Why does recursive dereferencing occur during printing of a tree?

Hi!
With my bidirectional tree (see below) I fell into the “circular reference” trap which makes me wonder why Julia (or something inside Julia?) shows this behavior in the first place.
Coming from C I would expect the visualization of “parent” and “children” fields to be something like “ref to TreeNode” (just like “#undef”) instead of the recursive dereferencing that actually occurs.
To me it looks like an attempt of the designers of the language to be nice to me and show me what kind of data I will find when I traverse all the way through to the bottom of my reference chain. But actually it prevents the printout from working for sufficiently large datasets like in my case (not the example below).
Can anyone explain what the rational is behind that?
And is there a way to influence this behavior?
I read about overloading the different print and output functions but to me this is kind of the wrong end to start at. Besides my short try to do that failed anyway because I don’t know enough about the internal mechanics of printing so far and don’t know what to do exactly. (And to be honest: I don’t want to be forced to…)

mutable struct TreeNode
    weight::Integer
    parent::TreeNode
    children::Vector{TreeNode}
    TreeNode(w) = new(w)
    TreeNode() = new()
end

tree = Dict{String,TreeNode}()

tree["test"] = TreeNode()
tree["test2"] = TreeNode(20)
tree["test3"] = TreeNode(30)

tree["test"].weight = 10
tree["test2"].parent = tree["test"]
tree["test"].children = [tree["test2"]]
tree["test3"].parent = tree["test2"]

display(tree)
julia> display(tree)
Dict{String, TreeNode} with 3 entries:
  "test2" => TreeNode(20, TreeNode(10, #undef, TreeNode[TreeNode(#= circular reference @-3 =#)]), #undef)

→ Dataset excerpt

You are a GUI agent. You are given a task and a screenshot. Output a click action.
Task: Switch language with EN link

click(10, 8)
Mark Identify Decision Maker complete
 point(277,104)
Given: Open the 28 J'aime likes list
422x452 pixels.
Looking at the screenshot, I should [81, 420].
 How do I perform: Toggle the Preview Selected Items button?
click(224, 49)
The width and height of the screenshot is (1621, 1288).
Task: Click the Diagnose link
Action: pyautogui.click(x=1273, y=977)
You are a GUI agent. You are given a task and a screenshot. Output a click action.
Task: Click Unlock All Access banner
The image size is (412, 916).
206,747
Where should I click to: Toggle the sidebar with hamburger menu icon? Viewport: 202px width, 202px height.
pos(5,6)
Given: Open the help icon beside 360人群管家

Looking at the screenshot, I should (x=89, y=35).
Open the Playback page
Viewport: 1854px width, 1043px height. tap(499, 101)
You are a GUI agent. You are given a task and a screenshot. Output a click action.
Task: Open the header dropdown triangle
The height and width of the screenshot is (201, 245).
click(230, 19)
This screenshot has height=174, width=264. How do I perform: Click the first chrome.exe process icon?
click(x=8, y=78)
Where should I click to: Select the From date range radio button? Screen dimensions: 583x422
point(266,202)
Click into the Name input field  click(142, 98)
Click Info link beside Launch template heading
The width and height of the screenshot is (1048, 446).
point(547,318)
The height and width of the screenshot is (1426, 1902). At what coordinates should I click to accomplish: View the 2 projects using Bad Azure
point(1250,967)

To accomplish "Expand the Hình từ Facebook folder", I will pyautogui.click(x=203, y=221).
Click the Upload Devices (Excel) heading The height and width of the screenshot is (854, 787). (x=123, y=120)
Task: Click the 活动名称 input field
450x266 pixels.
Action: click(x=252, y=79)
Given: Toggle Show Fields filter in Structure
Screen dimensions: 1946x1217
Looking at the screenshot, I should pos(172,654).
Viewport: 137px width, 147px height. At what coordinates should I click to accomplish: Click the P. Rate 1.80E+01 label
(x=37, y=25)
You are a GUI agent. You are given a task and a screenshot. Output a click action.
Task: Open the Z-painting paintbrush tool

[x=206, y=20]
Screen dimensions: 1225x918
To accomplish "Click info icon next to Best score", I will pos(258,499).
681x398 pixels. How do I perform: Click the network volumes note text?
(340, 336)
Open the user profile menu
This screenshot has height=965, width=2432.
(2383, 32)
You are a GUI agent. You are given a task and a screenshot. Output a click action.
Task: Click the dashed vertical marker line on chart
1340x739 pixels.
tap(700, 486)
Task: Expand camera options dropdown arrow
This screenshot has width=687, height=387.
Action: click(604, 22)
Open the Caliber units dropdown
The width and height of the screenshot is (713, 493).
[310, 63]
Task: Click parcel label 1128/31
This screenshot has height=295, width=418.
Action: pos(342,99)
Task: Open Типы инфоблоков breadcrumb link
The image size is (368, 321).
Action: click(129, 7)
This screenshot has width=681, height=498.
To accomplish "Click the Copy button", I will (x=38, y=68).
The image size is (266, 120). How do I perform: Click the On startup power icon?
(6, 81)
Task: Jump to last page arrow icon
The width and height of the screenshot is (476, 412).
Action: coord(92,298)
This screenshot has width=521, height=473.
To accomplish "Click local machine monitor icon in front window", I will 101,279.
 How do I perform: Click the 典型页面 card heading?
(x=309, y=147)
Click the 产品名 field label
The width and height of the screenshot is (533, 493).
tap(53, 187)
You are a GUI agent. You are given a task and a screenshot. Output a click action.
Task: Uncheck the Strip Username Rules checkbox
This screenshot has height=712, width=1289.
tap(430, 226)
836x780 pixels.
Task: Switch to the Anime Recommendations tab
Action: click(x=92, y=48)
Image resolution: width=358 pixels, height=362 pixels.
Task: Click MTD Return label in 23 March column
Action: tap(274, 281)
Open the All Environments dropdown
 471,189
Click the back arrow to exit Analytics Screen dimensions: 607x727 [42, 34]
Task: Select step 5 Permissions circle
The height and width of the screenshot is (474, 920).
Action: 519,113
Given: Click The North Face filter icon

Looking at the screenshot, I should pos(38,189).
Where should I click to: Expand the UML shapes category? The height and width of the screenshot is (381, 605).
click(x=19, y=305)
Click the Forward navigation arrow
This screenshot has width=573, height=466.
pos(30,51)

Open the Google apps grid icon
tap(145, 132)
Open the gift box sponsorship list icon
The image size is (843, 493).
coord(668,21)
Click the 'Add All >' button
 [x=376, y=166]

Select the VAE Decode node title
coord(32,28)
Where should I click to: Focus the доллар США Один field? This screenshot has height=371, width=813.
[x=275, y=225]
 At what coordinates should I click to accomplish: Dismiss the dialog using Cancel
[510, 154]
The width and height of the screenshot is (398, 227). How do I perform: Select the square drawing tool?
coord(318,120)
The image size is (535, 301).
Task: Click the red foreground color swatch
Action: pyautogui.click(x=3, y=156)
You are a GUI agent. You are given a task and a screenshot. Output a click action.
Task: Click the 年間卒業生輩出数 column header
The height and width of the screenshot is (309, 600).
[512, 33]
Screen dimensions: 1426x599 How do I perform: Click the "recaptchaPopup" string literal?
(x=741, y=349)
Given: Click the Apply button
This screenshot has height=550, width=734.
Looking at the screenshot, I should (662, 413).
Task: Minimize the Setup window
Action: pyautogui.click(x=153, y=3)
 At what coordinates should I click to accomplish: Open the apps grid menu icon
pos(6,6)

→ Job 1
Can you sum up the post on printing a Julia tree in two sentences?
→ Job 2
How would you rewrite the paragraph of the post on printing a Julia tree that begins "To me it looks like" in fewer words, keeping its main facts?
→ Job 3
Carry the post on printing a Julia tree forward from the point where it stops.

→ Task result 1
A Julia user whose bidirectional tree prints its parent and children fields through recursive dereferencing asks why this happens, since coming from C they would expect a plain reference to be shown, and this behavior keeps the printout from working for large datasets. The user asks for the rationale behind it and whether it can be influenced, noting that a short attempt to overload the print functions failed.

→ Task result 2
The poster thinks the language designers meant to be helpful by showing the data at the bottom of the reference chain, but this stops the printout from working for sufficiently large datasets such as the poster's own.

→ Task result 3
  "test"  => TreeNode(10, #undef, TreeNode[TreeNode(20, TreeNode(#= circular reference @-3 =#), #undef)])
  "test3" => TreeNode(30, TreeNode(20, TreeNode(10, #undef, TreeNode[TreeNode(#= circular reference @-3 =#)]), #undef),…

This seems pretty straightfoward to me, and I don’t really understand what you mean by “recursive dreferencing”. Could you write out an example of how this output would look as you expected?

OK, what I would like to have is something like:

"test"  => TreeNode(10, #undef, TreeNode[#refto(TreeNode)])
"test3" => TreeNode(30, #refto(TreeNode), #undef)

That should result in a representation of only the object I’m referring to without showing all the subsequently referenced objects.
I made something up to get my idea across.
In C this would be the address to which pointer “parent” points to.
an addional difficulty now becomes that one would like to know which #refto it is so some king oh UID for each #refto would be needed…
To be clear: As long as there are no circular references everything is fine as it is.
And the problem also only occurs with large amounts of data to be printed at once.

The reason the entire object and all its children is shown is that there is (semantically) no reference to stop at, and the default printing methods this all falls back on have no concept of stopping there.

Put another way - how the objects are stored in the children Vector has no bearing on whether or not they are shown by default. The default is just showing the elements of the vector, which then tries to show the children, which shows the TreeNode again and so on, until you reach a leaf in your tree that doesn’t have any children anymore.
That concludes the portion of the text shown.